Senior federal officials and some of the country’s top generals dismissed his claims that he warned them about potential abuse in 2006. They said his reports were either too vague, or based on hearsay and second- and third-hand accounts.
But Colvin lists who he was talking with, including the U.S. government, the United Nations and European Union diplomats, as well as international human-rights groups.
He dismissed a follow-up Afghan government probe, which concluded there was no basis for the torture accusations. Colvin said Canada’s ambassador refused to accept the Afghan intelligence service’s investigation report because the one-page document was “so weak.”
Retired general Rick Hillier, the former chief of defence staff, ridiculed as “ludicrous” Colvin’s claim that all Canadian-captured prisoners in 2006 and 2007 were likely tortured, and said that Taliban suspects were detained legitimately and subjected to gunshot residue tests.
But Colvin insisted Wednesday that Afghan intelligence “told us that many or most of our detainees were unconnected to the insurgency” and that the assessment was reported to Ottawa.

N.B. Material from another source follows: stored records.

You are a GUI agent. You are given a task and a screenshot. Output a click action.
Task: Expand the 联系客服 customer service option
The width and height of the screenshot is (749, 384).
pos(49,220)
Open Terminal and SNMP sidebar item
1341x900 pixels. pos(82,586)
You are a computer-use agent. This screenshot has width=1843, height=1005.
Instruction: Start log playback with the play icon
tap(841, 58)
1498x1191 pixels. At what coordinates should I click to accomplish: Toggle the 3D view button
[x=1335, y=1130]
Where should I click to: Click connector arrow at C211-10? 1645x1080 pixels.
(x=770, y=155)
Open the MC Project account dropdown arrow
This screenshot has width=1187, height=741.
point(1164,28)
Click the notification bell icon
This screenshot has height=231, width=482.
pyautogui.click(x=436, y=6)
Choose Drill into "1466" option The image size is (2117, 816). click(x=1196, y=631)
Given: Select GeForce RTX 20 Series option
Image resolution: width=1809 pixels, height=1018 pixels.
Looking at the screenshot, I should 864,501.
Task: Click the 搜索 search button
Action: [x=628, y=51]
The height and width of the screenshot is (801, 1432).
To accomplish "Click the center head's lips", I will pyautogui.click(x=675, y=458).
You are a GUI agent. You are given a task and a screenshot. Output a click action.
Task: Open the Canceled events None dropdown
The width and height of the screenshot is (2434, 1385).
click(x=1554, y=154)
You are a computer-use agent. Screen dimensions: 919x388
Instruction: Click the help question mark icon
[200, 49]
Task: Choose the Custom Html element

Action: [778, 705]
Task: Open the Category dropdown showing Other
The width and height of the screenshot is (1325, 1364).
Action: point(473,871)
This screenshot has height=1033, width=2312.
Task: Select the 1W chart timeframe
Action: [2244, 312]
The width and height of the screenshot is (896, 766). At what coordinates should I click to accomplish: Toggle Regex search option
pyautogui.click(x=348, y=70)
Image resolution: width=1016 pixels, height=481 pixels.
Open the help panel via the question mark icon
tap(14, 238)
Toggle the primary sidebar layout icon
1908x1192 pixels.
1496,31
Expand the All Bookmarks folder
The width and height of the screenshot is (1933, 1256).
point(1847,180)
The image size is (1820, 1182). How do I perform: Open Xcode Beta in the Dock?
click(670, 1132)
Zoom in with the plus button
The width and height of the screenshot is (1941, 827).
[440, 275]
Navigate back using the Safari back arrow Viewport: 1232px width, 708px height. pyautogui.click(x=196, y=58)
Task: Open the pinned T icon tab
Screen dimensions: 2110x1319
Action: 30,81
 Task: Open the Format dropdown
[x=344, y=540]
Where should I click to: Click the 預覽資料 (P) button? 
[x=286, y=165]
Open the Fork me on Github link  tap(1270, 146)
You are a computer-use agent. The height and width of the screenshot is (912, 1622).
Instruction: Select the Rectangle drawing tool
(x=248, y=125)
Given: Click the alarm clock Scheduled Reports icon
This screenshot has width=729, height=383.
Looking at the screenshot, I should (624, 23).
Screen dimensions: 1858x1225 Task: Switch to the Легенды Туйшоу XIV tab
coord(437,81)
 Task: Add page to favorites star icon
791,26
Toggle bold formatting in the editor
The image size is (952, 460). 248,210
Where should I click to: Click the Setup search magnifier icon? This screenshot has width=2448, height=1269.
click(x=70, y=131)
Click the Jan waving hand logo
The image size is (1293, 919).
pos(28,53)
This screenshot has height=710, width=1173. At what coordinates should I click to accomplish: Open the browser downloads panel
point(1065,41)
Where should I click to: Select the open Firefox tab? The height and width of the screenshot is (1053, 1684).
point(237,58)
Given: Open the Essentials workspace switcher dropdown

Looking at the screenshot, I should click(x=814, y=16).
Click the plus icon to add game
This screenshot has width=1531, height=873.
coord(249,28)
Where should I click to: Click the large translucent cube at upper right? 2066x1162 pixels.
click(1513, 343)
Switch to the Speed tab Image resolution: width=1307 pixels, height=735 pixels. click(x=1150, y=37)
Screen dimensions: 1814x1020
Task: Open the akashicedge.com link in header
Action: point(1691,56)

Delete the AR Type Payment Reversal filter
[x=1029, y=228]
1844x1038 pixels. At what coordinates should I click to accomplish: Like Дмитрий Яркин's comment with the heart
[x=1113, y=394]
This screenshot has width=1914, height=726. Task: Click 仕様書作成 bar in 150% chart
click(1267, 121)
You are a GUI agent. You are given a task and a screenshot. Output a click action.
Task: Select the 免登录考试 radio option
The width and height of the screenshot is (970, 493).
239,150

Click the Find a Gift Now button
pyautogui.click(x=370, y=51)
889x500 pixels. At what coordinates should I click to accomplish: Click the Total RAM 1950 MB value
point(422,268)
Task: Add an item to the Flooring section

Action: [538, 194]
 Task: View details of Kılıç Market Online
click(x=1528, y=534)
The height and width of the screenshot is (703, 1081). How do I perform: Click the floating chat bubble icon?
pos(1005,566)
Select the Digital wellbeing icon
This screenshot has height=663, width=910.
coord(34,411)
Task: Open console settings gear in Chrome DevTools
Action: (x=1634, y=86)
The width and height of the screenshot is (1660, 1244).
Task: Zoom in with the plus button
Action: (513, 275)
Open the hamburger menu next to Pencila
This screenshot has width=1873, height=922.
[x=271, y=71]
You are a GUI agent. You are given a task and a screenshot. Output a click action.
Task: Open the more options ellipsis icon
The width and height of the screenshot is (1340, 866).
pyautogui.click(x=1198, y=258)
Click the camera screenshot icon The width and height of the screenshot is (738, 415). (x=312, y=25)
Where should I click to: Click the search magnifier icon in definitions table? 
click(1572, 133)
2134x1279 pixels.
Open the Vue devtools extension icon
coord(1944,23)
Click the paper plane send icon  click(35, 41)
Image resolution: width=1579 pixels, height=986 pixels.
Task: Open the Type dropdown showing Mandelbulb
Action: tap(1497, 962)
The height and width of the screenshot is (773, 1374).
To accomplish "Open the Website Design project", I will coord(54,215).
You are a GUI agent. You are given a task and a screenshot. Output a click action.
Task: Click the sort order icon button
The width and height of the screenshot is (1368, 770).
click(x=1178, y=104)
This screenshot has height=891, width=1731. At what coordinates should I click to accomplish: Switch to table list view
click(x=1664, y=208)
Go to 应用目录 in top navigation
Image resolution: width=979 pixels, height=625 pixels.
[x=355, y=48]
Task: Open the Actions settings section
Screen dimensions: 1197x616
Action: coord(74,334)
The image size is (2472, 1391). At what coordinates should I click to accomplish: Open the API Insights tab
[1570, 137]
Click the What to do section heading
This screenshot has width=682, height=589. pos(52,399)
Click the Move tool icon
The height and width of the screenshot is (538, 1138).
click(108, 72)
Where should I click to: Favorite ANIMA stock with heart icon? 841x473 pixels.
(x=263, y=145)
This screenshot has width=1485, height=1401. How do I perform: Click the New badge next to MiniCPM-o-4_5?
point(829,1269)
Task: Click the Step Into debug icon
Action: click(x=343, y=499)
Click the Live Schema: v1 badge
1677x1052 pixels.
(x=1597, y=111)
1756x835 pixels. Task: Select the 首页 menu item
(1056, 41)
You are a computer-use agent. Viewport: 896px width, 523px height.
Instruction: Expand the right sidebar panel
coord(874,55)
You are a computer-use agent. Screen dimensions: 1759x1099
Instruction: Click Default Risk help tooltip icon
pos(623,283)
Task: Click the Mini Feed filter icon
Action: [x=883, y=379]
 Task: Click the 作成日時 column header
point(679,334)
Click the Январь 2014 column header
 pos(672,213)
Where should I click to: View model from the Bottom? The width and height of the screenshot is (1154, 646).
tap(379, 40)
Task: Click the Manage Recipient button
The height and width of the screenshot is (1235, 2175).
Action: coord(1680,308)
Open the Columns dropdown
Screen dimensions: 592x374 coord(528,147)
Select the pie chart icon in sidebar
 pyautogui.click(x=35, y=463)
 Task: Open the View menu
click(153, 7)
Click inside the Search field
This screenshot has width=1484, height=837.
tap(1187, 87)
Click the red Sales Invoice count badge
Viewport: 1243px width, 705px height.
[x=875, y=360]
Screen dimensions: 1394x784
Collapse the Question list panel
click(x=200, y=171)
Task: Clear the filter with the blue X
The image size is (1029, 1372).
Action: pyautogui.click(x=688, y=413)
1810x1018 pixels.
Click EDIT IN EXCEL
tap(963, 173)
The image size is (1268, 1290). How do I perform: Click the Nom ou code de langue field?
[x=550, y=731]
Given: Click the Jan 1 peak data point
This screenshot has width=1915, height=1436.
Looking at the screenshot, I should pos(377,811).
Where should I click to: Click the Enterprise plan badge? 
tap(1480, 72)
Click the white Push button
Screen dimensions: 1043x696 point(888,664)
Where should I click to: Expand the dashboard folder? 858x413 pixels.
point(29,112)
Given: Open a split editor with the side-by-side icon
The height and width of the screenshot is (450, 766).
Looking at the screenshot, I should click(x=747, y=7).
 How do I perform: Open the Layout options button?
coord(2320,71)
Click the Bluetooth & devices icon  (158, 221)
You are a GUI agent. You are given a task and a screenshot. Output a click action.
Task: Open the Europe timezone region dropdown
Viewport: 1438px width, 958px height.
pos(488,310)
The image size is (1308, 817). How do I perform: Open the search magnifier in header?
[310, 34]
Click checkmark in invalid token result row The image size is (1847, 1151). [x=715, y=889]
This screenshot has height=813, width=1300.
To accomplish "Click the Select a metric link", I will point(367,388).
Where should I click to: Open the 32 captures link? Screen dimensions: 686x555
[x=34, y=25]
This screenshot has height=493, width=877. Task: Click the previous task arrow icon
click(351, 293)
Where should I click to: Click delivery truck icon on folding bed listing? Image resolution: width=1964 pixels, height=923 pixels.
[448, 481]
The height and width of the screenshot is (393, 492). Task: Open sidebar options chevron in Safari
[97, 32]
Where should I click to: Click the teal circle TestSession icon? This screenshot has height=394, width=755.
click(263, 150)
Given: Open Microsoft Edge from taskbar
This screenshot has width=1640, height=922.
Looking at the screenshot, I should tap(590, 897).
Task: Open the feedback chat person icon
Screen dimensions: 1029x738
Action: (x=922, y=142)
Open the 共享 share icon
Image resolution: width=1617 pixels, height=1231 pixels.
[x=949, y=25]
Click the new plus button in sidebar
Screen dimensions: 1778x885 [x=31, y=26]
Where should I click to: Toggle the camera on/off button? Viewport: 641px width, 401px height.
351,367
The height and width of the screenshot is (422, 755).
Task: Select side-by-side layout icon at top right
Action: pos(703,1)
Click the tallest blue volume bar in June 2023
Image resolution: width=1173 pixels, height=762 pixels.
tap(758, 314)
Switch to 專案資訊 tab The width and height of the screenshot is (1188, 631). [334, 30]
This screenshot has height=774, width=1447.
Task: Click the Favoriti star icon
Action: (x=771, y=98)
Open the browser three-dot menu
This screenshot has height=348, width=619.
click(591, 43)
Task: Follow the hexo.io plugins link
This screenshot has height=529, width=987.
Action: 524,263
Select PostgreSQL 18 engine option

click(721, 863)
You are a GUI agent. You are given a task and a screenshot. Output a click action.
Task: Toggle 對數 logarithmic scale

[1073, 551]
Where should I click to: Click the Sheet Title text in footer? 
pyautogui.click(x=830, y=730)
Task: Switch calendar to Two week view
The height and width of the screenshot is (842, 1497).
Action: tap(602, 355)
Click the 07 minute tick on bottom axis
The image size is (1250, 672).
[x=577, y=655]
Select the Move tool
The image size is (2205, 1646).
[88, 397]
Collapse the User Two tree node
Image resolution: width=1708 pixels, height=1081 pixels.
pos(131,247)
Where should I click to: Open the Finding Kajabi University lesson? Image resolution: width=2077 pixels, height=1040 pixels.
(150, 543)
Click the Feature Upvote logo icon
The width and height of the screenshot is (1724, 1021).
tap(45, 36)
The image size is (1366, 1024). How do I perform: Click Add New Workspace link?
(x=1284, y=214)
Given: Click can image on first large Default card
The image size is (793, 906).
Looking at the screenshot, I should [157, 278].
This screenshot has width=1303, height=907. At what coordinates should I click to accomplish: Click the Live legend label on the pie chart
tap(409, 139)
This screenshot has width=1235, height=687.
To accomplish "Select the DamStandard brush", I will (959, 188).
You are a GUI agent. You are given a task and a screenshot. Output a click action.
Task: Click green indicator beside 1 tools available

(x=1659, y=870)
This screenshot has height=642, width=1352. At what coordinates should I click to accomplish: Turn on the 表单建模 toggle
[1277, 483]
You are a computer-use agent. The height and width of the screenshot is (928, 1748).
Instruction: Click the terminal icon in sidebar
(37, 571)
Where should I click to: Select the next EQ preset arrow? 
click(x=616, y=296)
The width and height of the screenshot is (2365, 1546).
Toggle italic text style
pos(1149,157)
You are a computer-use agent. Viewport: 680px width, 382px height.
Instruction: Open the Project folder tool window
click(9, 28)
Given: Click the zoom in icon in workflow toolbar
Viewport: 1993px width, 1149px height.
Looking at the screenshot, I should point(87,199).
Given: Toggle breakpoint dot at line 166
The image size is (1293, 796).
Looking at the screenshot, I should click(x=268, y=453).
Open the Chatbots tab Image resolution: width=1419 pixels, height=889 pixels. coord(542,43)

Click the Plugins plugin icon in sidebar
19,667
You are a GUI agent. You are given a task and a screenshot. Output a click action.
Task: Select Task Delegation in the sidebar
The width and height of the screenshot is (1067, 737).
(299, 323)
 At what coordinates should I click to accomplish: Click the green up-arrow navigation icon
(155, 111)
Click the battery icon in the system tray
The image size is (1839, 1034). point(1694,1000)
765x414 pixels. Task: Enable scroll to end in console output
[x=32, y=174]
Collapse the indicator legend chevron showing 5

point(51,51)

“The (National Directorate of Security) also told us that, because the intelligence value of Canadian-transferred detainees was so low, it did not want them.”
The NDS complained as recently as September that Canadians were still handing over suspects with little evidence.
On the question of whether all prisoners were tortured, Colvin responded the claims “came from highly credible sources,” that the information was reported to Ottawa in May and June 2007, but he could not be “more specific about the date without risking identifying the source(s).”
That information was not based on prisoner interviews, he said.
He told the committee there were alternatives to handing over the prisoners to Afghans, including a NATO-run detention centre. He also suggested bypassing Kandahar jails and depositing prisoners directly with Afghan intelligence in Kabul.
“The Canadian embassy proposed this solution, but it was rejected on the basis that detainees would take up too much space on C-130 flights to Kabul,” his letter says.